- Opening Delimiter -

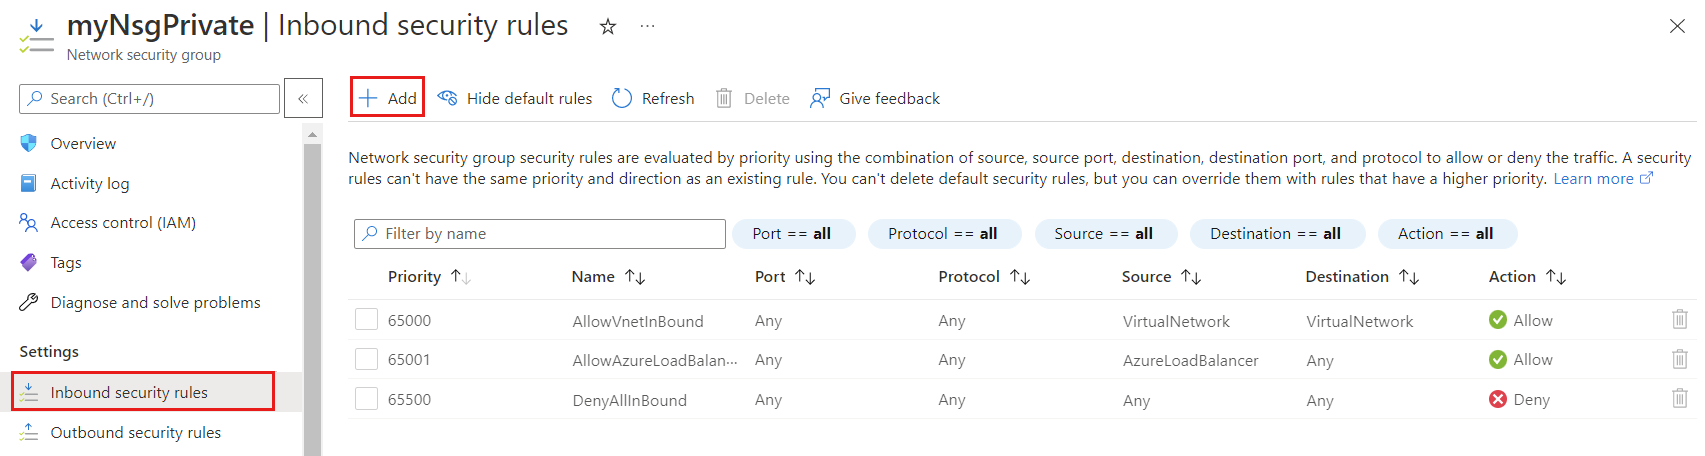Click the Add rule plus icon
1705x456 pixels.
tap(368, 98)
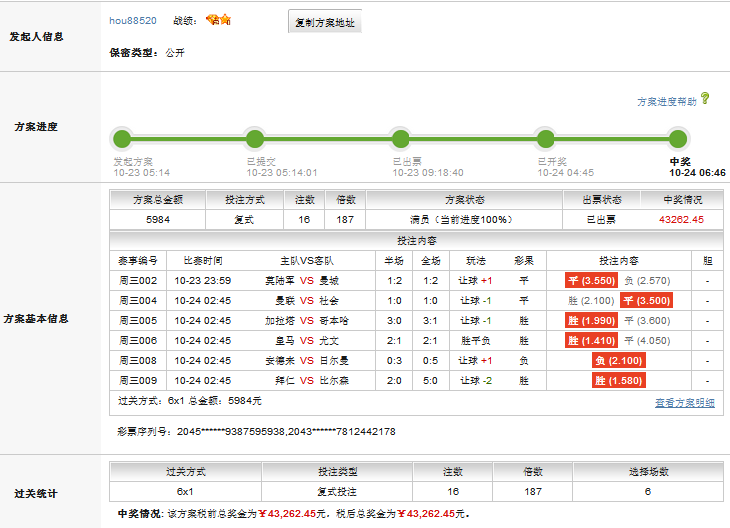
Task: Select the red 胜 (1.410) odds badge
Action: tap(592, 340)
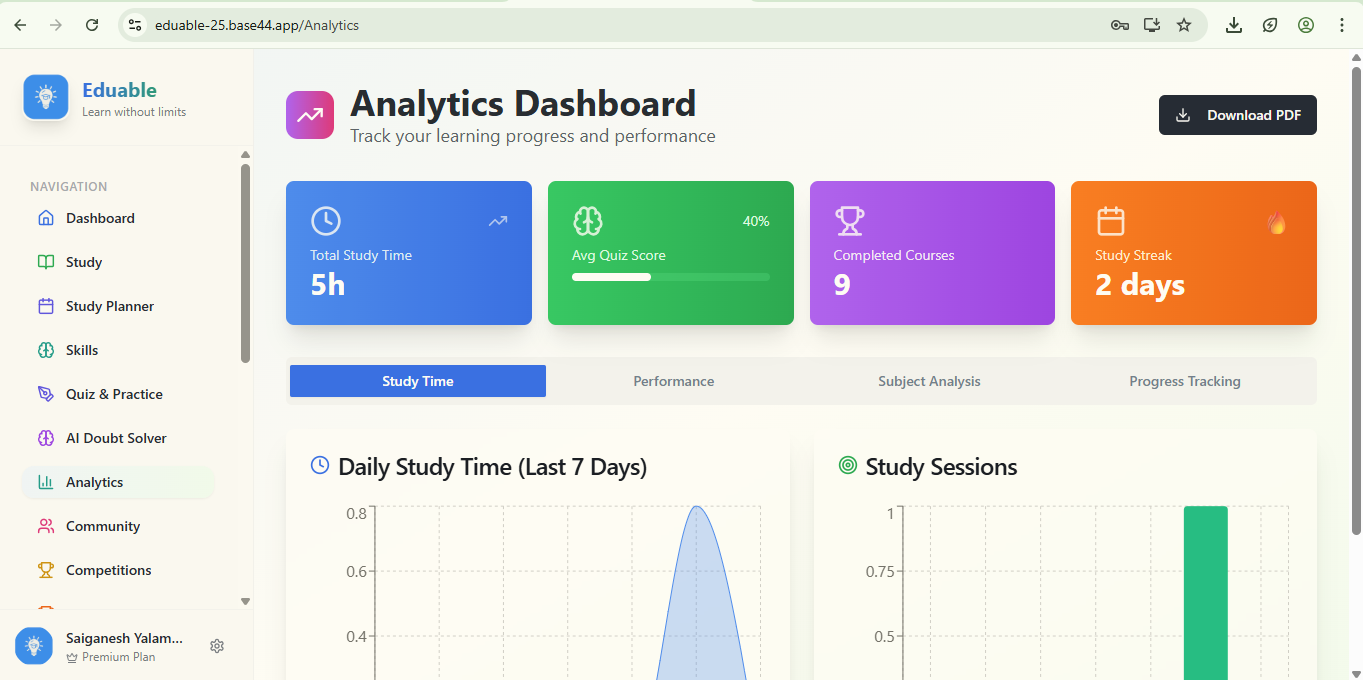
Task: Click the Eduable lightbulb logo icon
Action: tap(46, 97)
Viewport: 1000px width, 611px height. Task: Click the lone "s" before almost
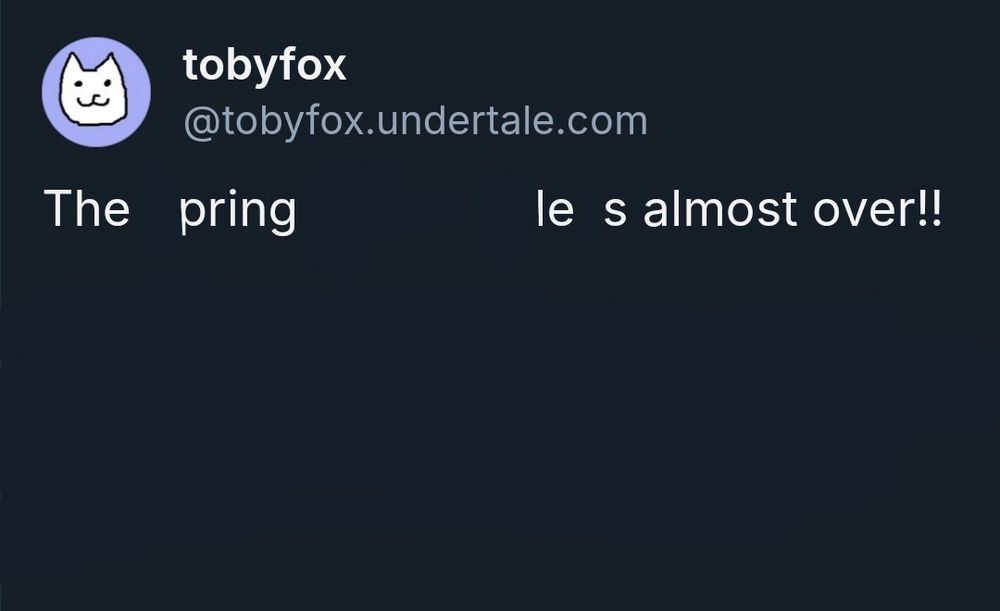point(615,212)
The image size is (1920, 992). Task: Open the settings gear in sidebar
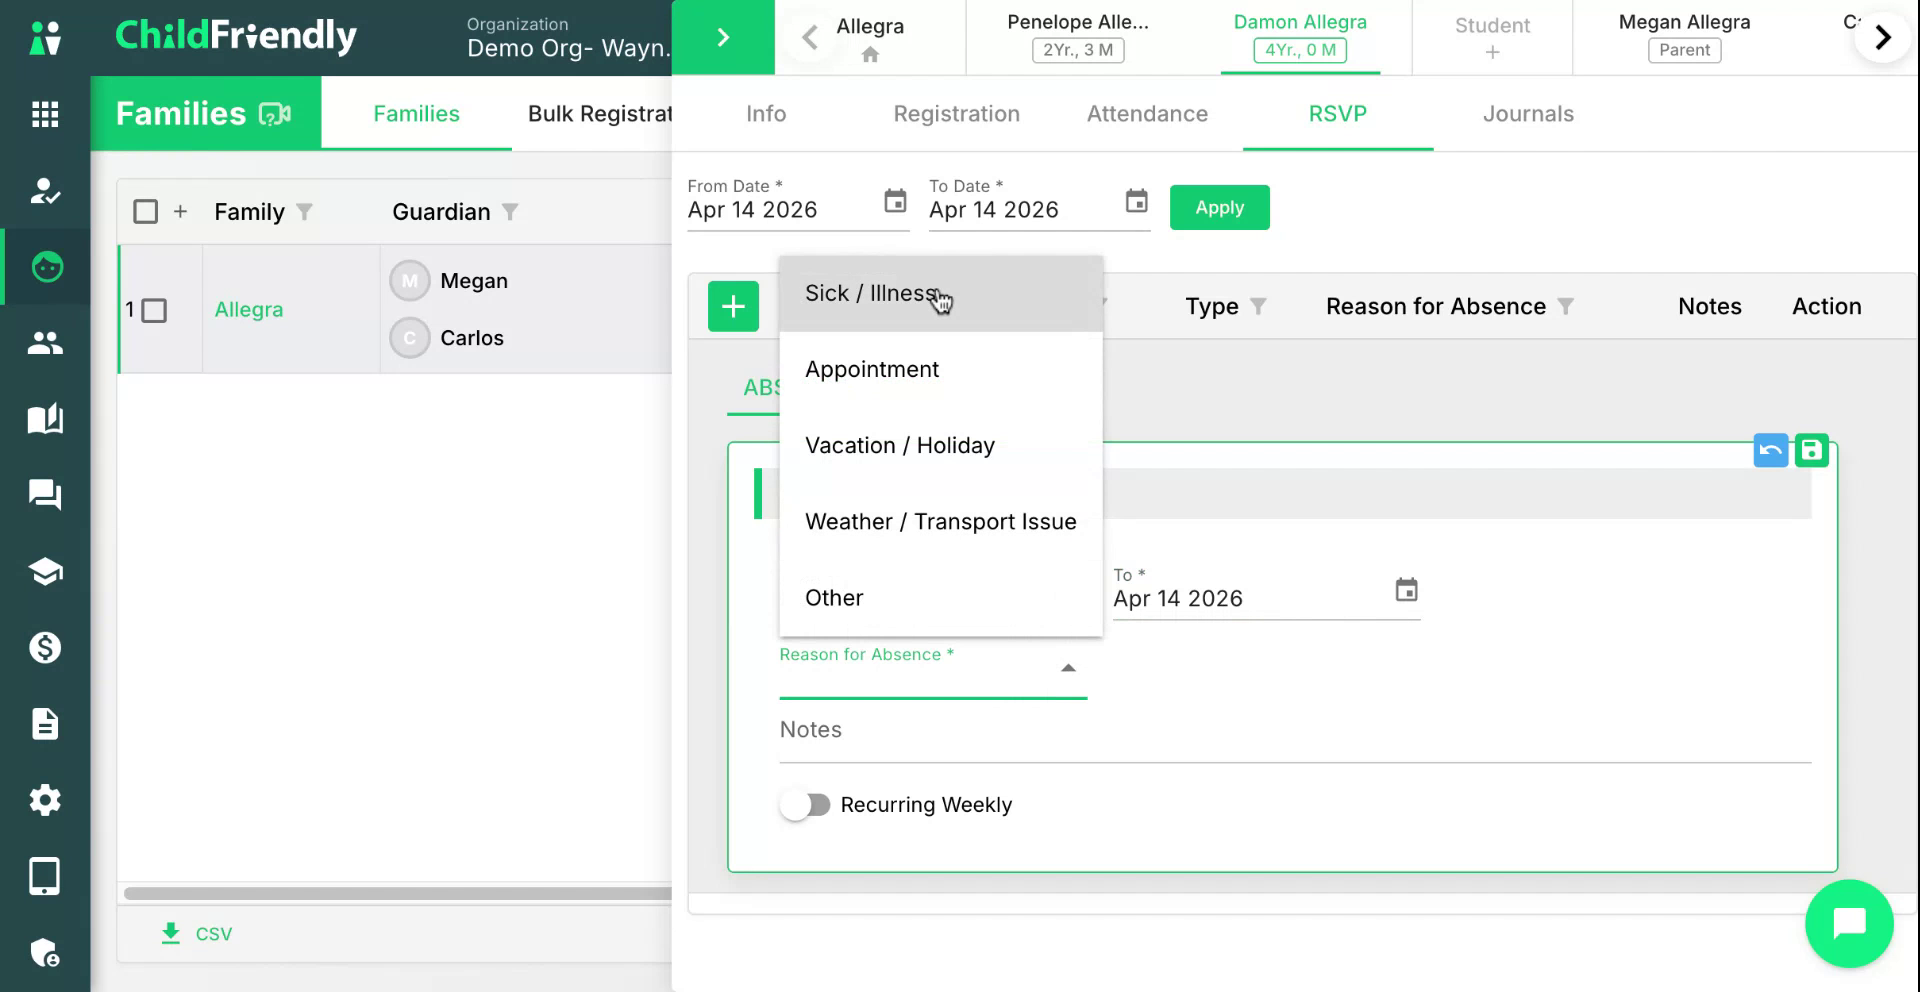pos(45,800)
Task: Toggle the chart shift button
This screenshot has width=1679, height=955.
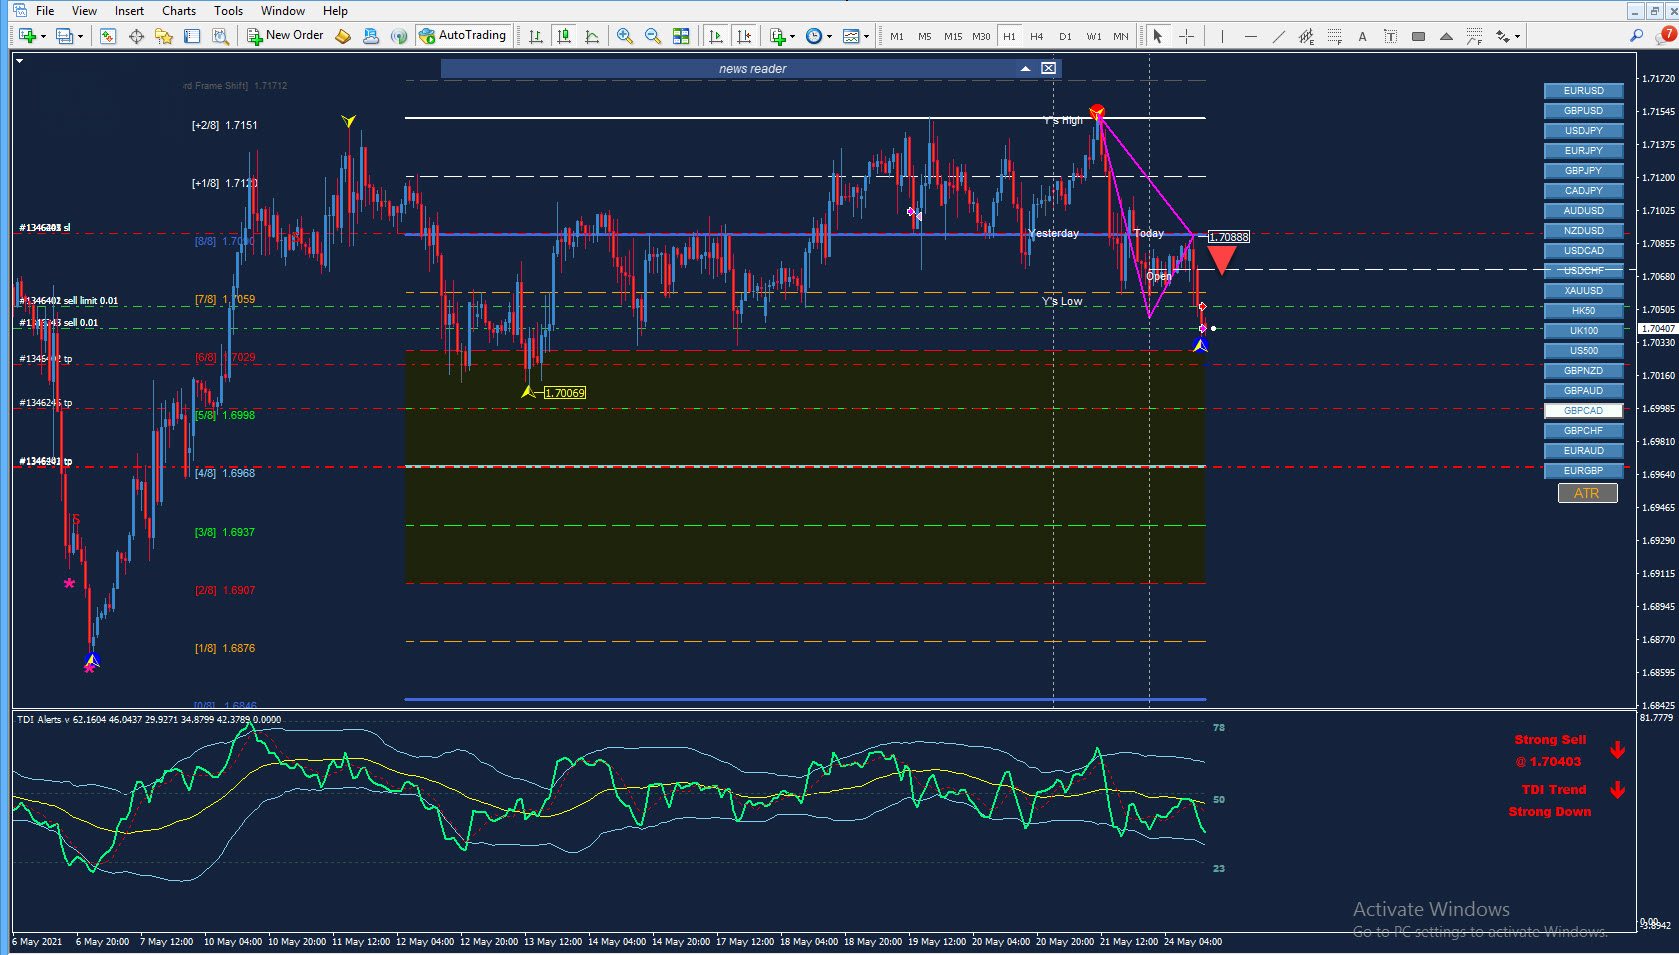Action: coord(744,36)
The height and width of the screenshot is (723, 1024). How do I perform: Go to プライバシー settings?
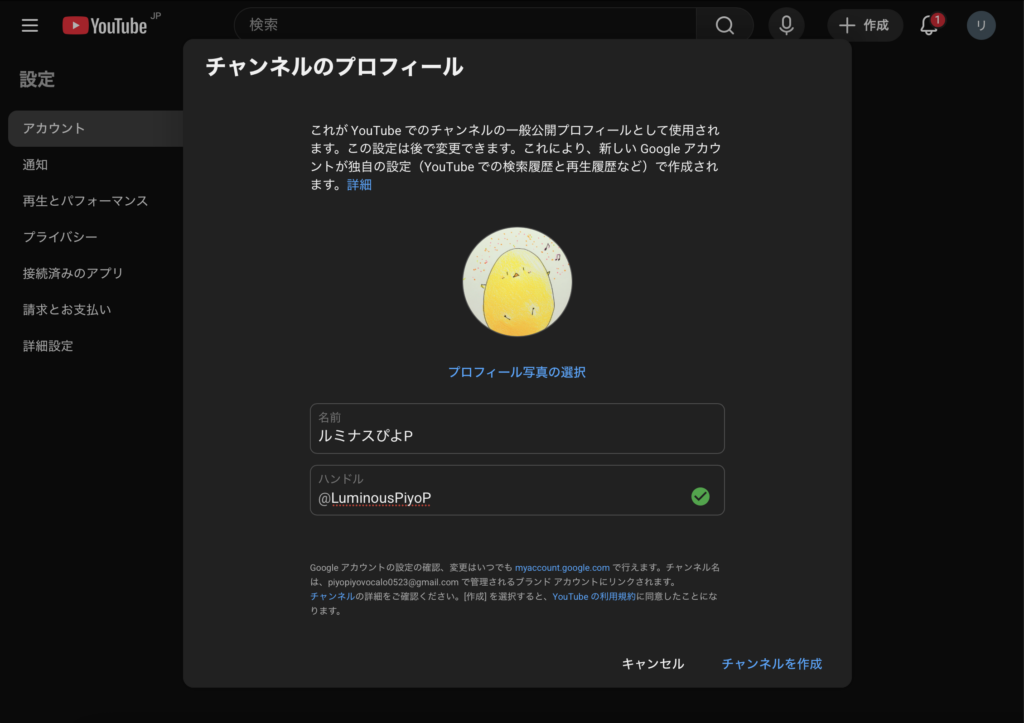coord(60,237)
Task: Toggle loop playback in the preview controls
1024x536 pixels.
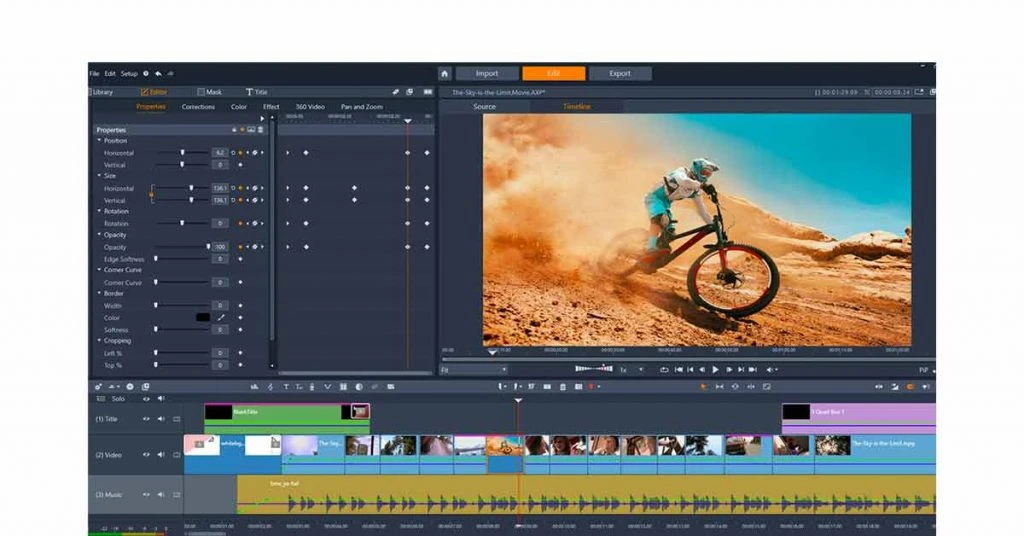Action: click(664, 370)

- Closing Delimiter -

- **TASK OBJECTIVE**
Where the line containing "Viewport: 1000px width, 611px" appears in the data above, begin there and output every line through the last, exactly and without pictures.

- **ANSWER SPACE**
Viewport: 1000px width, 611px height. Task: Click the lone "s" before almost
point(615,212)
The image size is (1920, 992). Task: Open the settings gear in sidebar
pos(45,800)
Task: Toggle the chart shift button
This screenshot has width=1679, height=955.
Action: coord(744,36)
The height and width of the screenshot is (723, 1024). How do I perform: Go to プライバシー settings?
coord(60,237)
Task: Toggle loop playback in the preview controls
1024x536 pixels.
Action: click(664, 370)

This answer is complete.